In the entries below, the lines from the one with "Select the Range row label" through the one with "This screenshot has height=505, width=741." are to be copied exactly; both ends count.

***** Data records

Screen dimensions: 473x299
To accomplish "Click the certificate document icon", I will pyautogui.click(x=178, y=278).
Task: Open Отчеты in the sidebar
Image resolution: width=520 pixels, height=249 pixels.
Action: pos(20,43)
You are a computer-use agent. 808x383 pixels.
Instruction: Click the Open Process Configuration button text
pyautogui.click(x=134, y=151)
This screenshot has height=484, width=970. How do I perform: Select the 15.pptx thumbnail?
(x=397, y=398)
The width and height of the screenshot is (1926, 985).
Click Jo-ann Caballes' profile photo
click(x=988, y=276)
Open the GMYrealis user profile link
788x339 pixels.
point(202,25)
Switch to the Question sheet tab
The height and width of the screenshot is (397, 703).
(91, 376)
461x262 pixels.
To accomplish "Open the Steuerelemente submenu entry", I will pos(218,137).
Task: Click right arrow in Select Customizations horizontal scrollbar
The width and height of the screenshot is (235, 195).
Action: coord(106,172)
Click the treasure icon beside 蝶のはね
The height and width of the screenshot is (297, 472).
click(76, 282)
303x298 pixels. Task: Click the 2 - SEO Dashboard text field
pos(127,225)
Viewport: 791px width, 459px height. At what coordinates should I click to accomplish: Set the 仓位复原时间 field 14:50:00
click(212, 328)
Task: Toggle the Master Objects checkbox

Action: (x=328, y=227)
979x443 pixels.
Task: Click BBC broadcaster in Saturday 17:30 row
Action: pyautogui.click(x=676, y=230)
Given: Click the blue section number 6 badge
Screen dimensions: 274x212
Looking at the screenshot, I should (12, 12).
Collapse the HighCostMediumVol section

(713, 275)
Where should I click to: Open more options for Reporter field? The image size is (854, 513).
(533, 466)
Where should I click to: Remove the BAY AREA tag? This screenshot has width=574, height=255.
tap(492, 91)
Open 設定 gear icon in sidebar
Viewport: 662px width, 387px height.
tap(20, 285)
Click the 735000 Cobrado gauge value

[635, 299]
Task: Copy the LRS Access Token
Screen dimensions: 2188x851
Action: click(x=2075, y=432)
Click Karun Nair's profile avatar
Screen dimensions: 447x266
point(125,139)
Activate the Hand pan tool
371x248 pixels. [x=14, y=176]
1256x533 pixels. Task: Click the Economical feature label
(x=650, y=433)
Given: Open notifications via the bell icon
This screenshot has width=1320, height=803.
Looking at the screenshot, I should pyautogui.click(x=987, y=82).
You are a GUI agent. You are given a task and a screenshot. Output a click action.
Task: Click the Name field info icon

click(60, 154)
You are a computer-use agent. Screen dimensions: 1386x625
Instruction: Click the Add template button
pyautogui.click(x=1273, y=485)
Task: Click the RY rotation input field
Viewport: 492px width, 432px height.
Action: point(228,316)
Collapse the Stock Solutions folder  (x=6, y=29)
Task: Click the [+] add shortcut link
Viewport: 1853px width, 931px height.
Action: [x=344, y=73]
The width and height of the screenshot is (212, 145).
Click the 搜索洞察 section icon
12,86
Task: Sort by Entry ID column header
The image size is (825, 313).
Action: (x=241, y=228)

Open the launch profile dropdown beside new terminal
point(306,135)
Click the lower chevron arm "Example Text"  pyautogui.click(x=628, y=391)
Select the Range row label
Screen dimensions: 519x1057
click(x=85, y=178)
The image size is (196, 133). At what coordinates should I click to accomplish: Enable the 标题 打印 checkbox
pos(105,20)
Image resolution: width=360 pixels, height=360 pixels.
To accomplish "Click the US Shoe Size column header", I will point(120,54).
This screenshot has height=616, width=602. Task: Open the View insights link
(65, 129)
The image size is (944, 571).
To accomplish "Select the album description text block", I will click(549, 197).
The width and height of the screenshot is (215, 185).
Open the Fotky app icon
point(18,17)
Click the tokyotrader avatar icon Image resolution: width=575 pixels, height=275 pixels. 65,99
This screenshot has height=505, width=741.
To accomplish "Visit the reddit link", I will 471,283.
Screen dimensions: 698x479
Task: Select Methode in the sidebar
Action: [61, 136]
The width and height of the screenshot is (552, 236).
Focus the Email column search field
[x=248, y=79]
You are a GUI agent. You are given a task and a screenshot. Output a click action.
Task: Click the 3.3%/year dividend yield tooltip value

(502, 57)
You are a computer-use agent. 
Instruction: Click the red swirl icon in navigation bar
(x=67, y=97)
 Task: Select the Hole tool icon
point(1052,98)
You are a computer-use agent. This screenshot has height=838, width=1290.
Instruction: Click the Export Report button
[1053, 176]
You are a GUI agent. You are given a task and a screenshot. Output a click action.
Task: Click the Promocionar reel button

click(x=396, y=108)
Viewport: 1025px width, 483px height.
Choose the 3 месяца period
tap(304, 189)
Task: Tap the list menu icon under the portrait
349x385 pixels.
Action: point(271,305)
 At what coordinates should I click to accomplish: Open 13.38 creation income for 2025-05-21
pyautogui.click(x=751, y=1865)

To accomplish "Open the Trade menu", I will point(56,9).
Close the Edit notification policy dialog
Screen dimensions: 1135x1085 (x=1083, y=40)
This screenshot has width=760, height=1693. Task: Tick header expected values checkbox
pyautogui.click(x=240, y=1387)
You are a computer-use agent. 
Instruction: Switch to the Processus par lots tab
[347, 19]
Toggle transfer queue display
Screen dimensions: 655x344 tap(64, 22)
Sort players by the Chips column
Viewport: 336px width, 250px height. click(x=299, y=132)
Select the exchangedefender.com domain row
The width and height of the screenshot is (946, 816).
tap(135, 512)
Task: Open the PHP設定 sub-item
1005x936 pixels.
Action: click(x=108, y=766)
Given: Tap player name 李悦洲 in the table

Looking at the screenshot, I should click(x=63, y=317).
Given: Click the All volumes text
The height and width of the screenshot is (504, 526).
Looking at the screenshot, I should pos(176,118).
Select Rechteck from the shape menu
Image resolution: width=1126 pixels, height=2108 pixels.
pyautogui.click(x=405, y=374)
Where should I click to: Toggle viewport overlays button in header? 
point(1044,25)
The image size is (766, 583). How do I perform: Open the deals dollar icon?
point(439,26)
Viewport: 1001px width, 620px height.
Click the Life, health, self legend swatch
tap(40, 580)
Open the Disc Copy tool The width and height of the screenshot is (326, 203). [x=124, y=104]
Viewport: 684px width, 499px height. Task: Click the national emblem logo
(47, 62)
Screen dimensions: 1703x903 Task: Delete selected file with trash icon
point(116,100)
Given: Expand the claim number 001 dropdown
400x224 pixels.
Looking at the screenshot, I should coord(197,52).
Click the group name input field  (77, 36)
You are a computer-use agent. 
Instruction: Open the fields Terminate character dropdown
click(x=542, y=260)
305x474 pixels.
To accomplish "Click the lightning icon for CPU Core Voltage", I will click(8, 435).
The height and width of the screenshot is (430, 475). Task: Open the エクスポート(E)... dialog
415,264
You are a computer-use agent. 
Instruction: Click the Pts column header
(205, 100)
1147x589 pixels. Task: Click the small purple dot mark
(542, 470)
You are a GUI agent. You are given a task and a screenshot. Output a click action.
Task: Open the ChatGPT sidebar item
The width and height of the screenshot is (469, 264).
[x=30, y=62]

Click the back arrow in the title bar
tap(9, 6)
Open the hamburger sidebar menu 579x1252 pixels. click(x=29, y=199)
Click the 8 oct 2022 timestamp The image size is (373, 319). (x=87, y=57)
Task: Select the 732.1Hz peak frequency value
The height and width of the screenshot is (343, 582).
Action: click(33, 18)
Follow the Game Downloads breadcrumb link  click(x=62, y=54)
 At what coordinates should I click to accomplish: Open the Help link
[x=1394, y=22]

**********

Result for this task:
Select the Range row label
Screen dimensions: 519x1057
click(x=85, y=178)
The image size is (196, 133). At what coordinates should I click to accomplish: Enable the 标题 打印 checkbox
pos(105,20)
Image resolution: width=360 pixels, height=360 pixels.
To accomplish "Click the US Shoe Size column header", I will point(120,54).
This screenshot has height=616, width=602. Task: Open the View insights link
(65, 129)
The image size is (944, 571).
To accomplish "Select the album description text block", I will click(549, 197).
The width and height of the screenshot is (215, 185).
Open the Fotky app icon
point(18,17)
Click the tokyotrader avatar icon Image resolution: width=575 pixels, height=275 pixels. 65,99
This screenshot has height=505, width=741.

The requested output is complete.